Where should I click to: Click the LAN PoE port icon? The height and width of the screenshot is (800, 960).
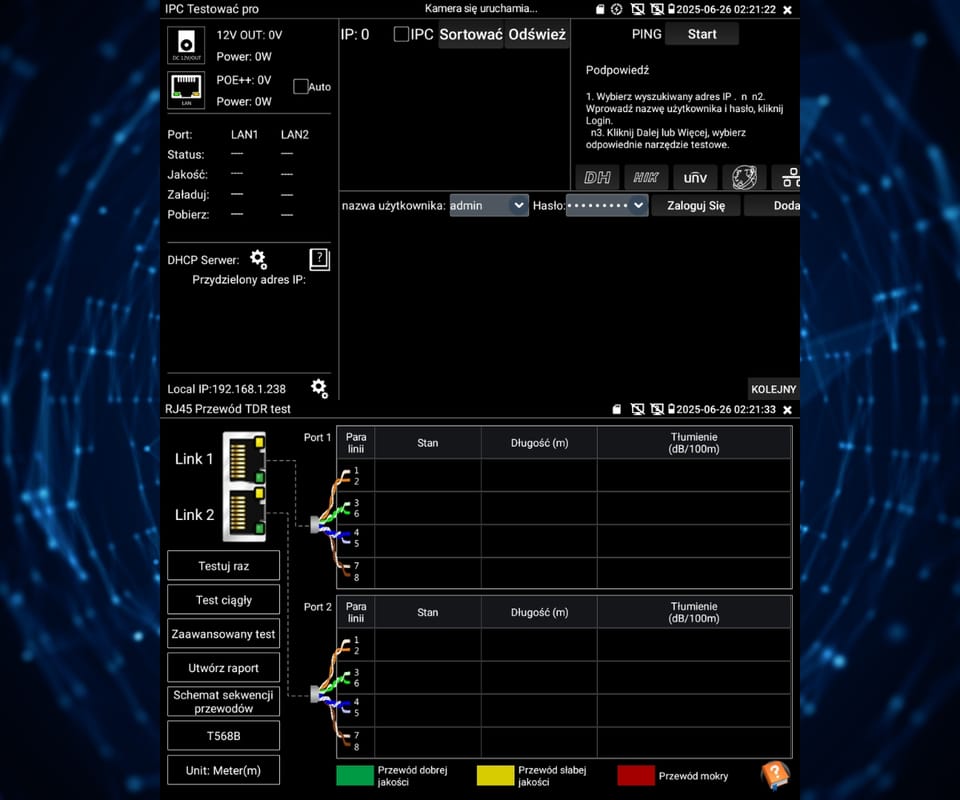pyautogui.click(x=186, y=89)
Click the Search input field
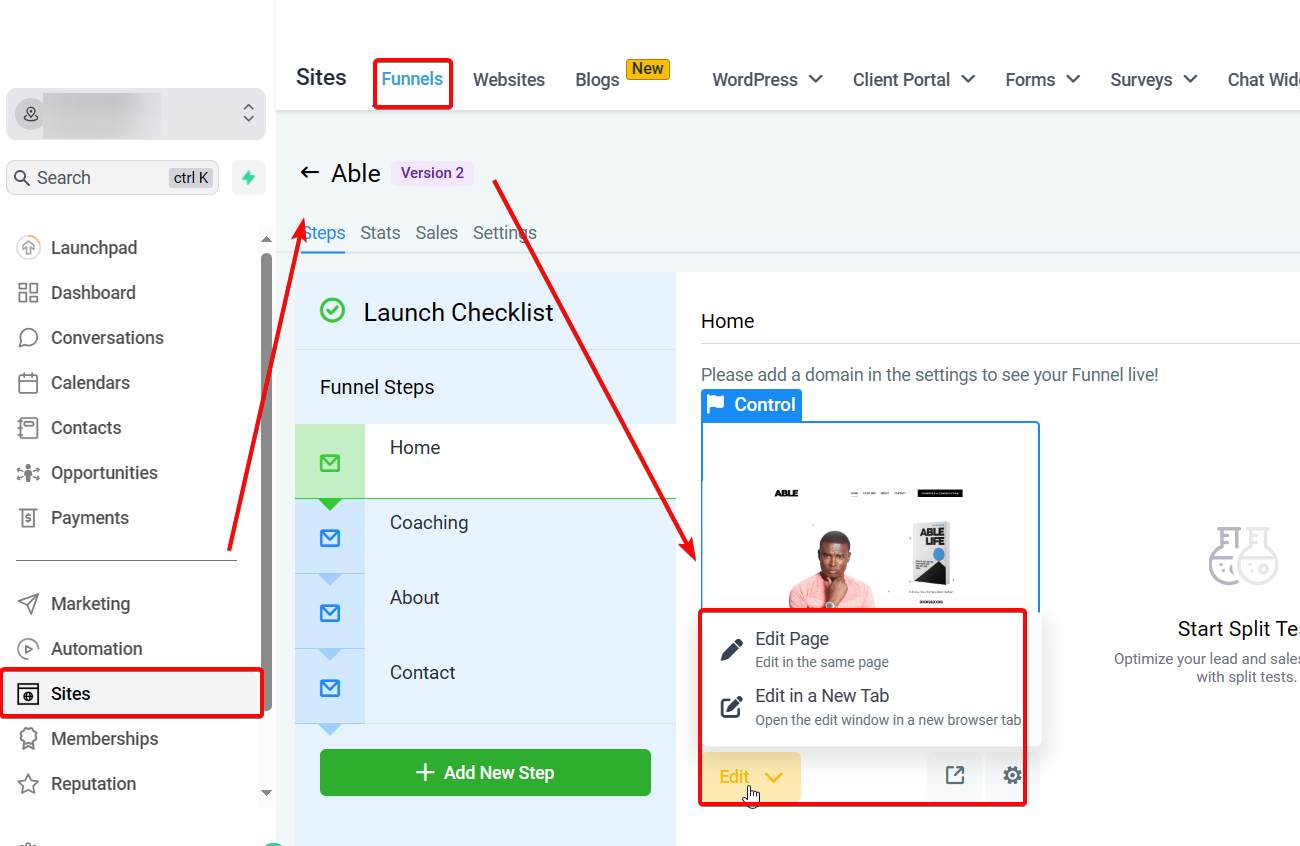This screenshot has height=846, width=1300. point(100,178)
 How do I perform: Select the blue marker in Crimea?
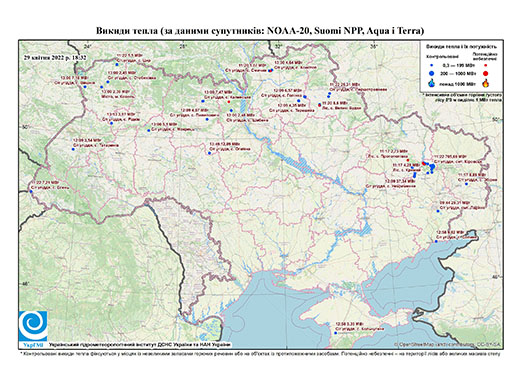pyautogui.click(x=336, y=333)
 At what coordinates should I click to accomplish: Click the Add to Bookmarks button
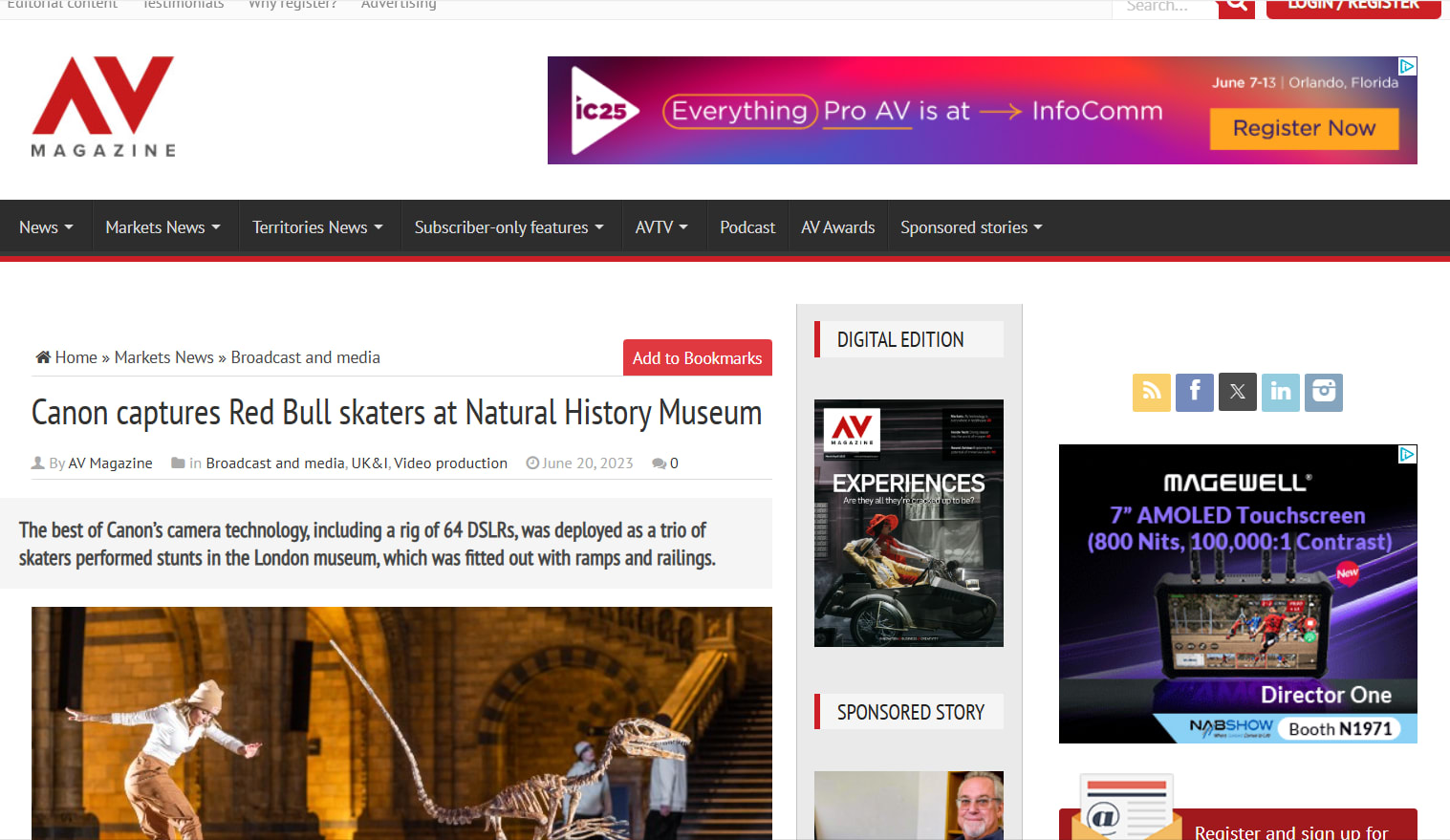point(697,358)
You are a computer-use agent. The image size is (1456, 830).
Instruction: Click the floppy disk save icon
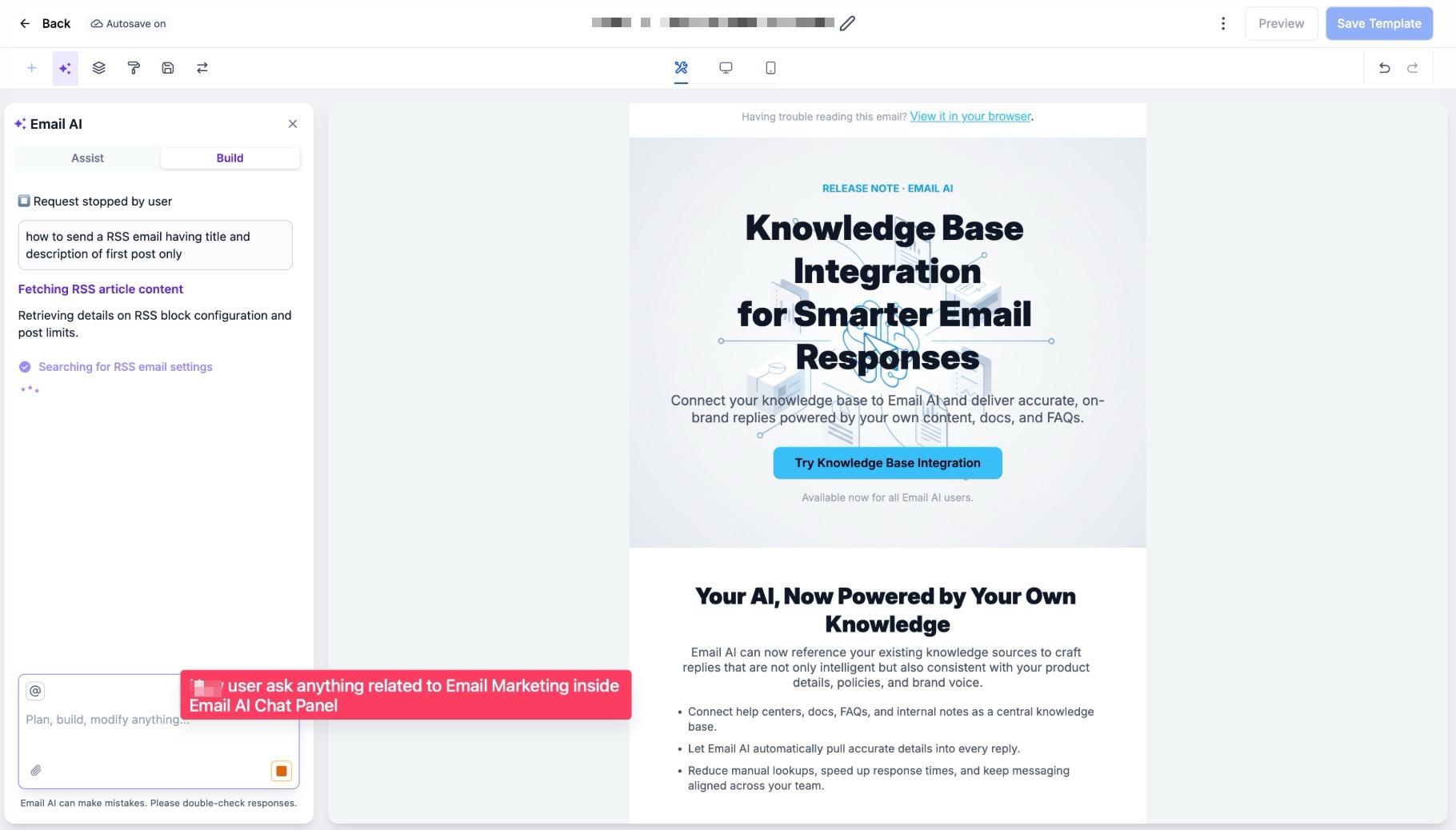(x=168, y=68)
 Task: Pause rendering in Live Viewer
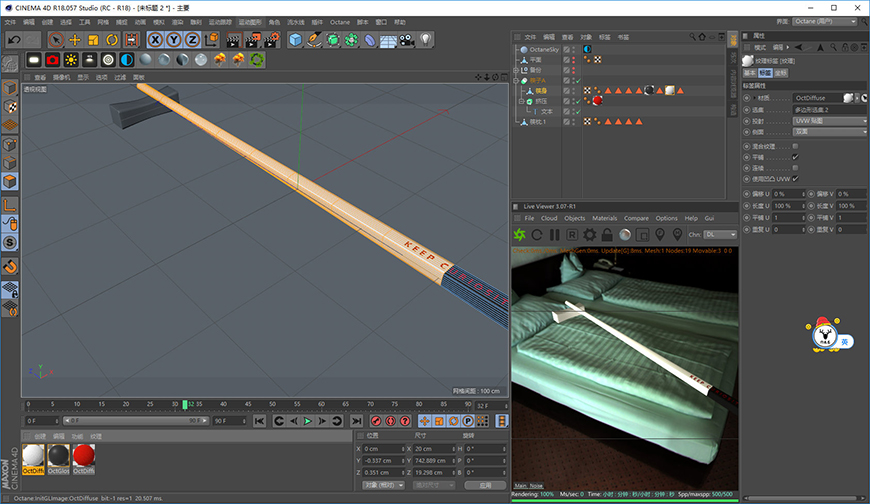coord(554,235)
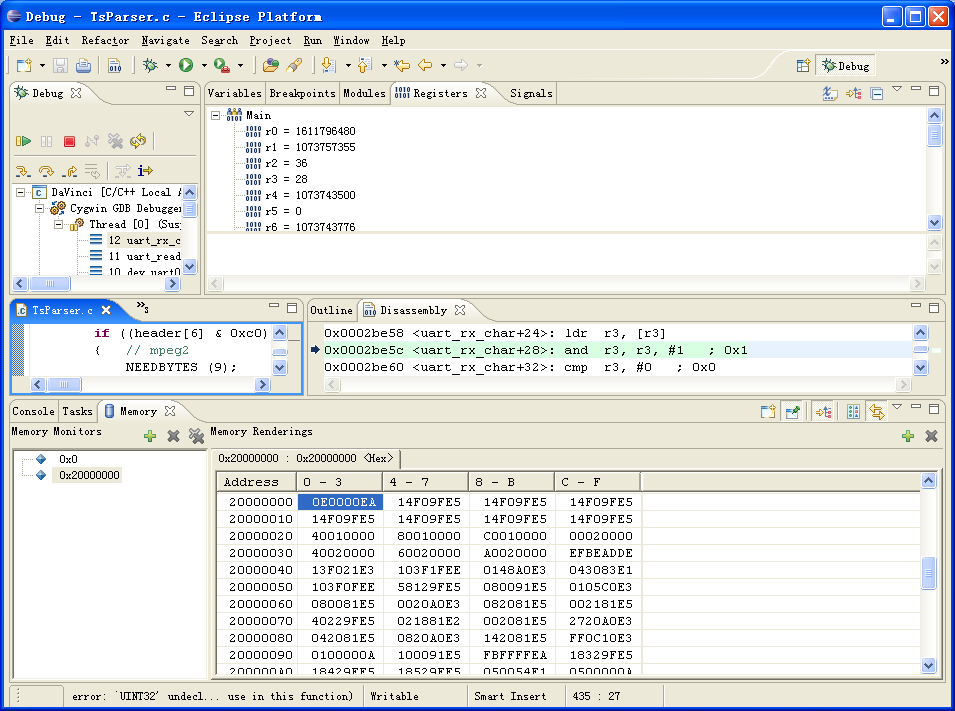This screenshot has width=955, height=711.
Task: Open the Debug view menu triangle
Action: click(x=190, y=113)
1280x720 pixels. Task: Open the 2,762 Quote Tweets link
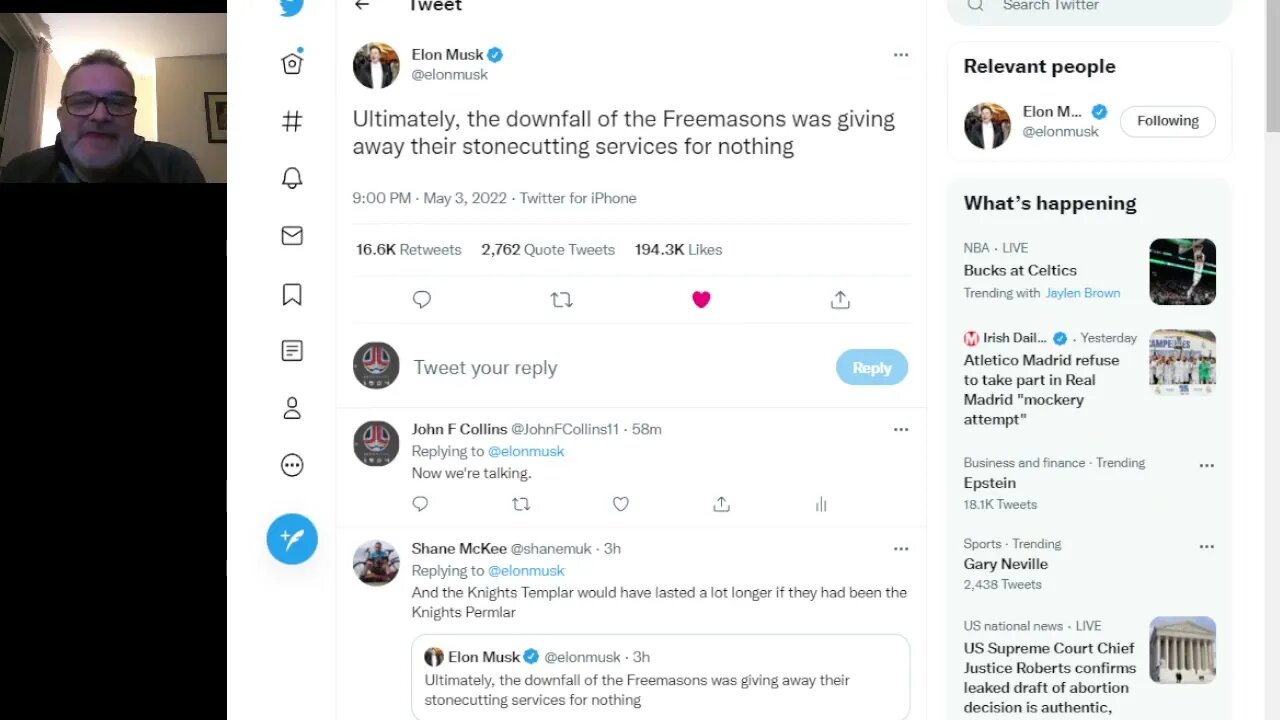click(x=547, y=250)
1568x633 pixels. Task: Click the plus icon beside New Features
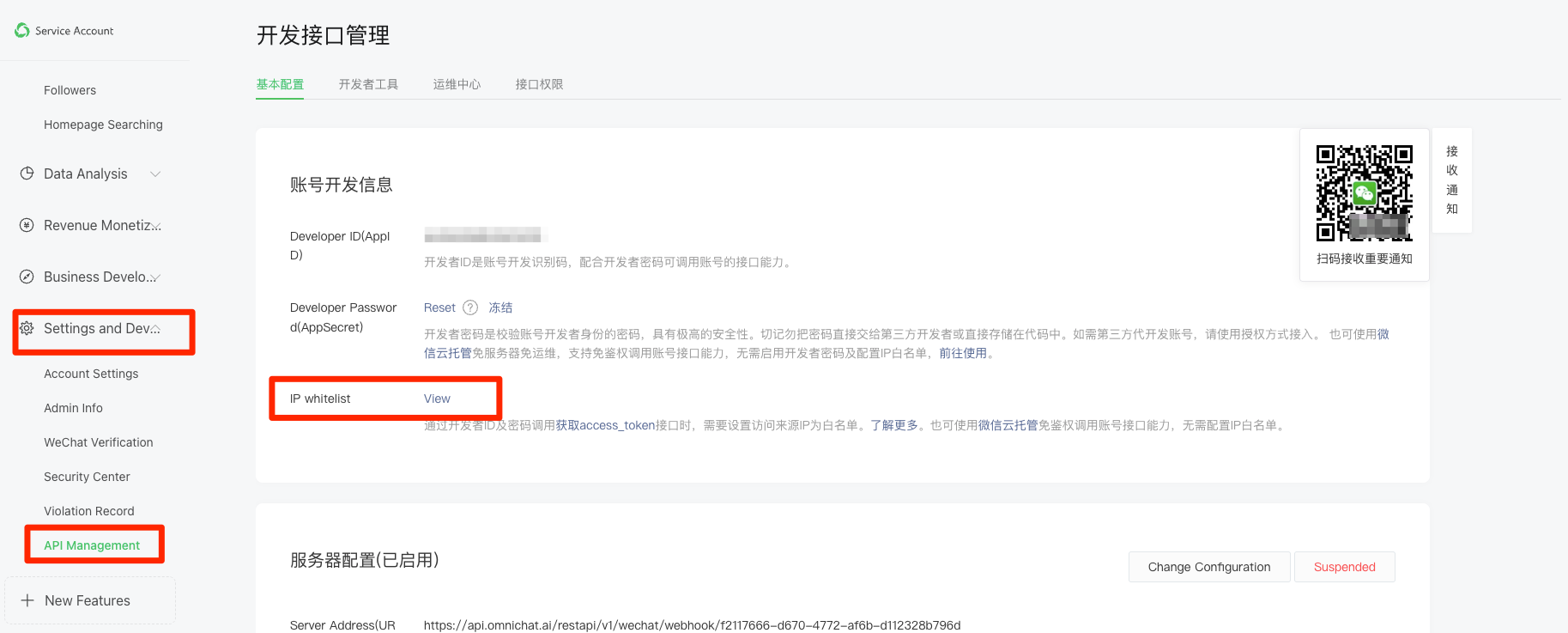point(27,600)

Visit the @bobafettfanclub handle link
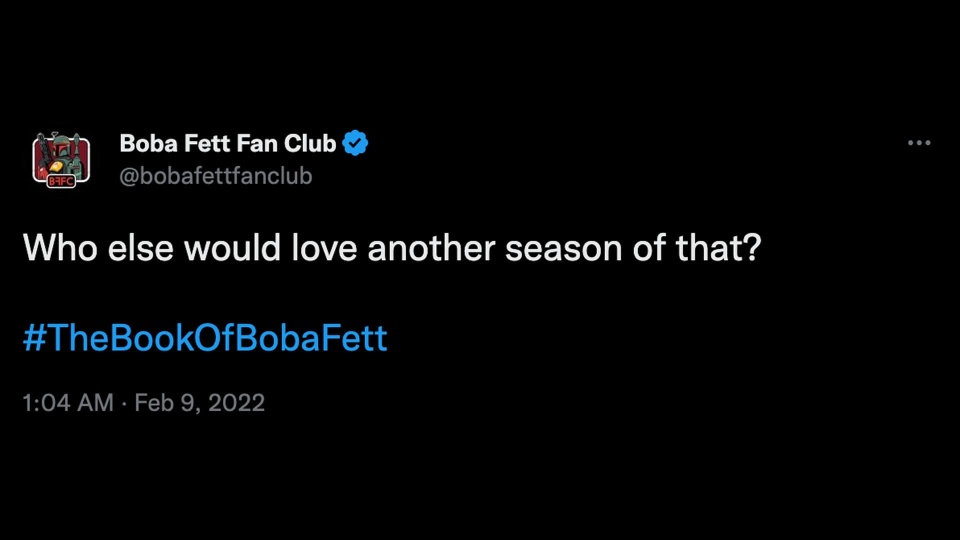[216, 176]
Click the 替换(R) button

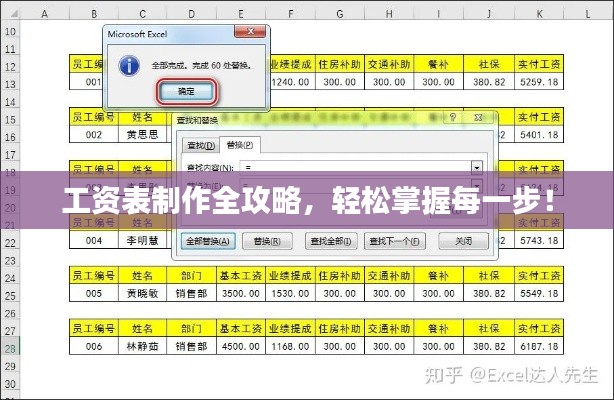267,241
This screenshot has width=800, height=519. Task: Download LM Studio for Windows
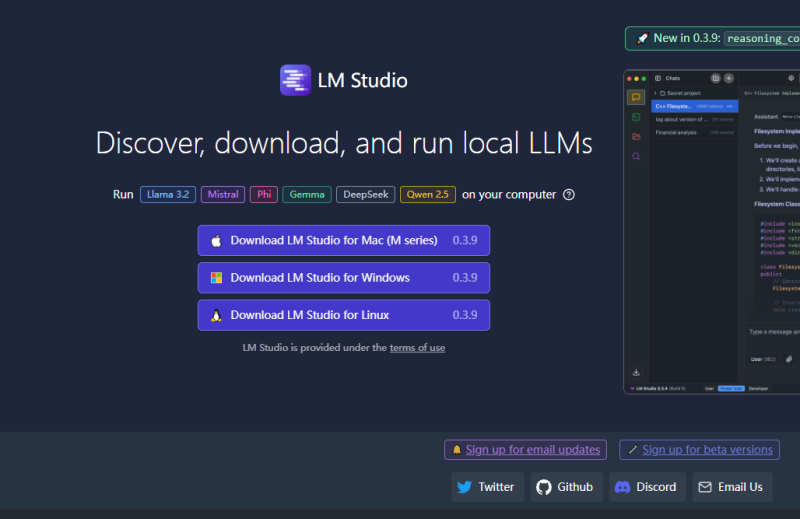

________________________________________

Reproduce the full listing faithfully, but do not carry over any pictures.

Where should I click to: Click the LAN PoE port icon? The height and width of the screenshot is (800, 960).
pyautogui.click(x=186, y=89)
Click the Search input field
This screenshot has height=846, width=1300. point(100,178)
 How do I perform: Select the blue marker in Crimea?
pyautogui.click(x=336, y=333)
 At what coordinates should I click to accomplish: Click the Add to Bookmarks button
point(697,358)
You are a computer-use agent. The image size is (1456, 830).
Instruction: Click the floppy disk save icon
(x=168, y=68)
 Task: Pause rendering in Live Viewer
coord(554,235)
This screenshot has width=955, height=711.
Task: Open the Debug view menu triangle
Action: click(x=190, y=113)
1280x720 pixels. Task: Open the 2,762 Quote Tweets link
click(x=547, y=250)
1568x633 pixels. Task: Click the plus icon beside New Features
point(27,600)

Visit the @bobafettfanclub handle link
[216, 176]
Click the 替换(R) button

267,241
This screenshot has width=800, height=519. Task: Download LM Studio for Windows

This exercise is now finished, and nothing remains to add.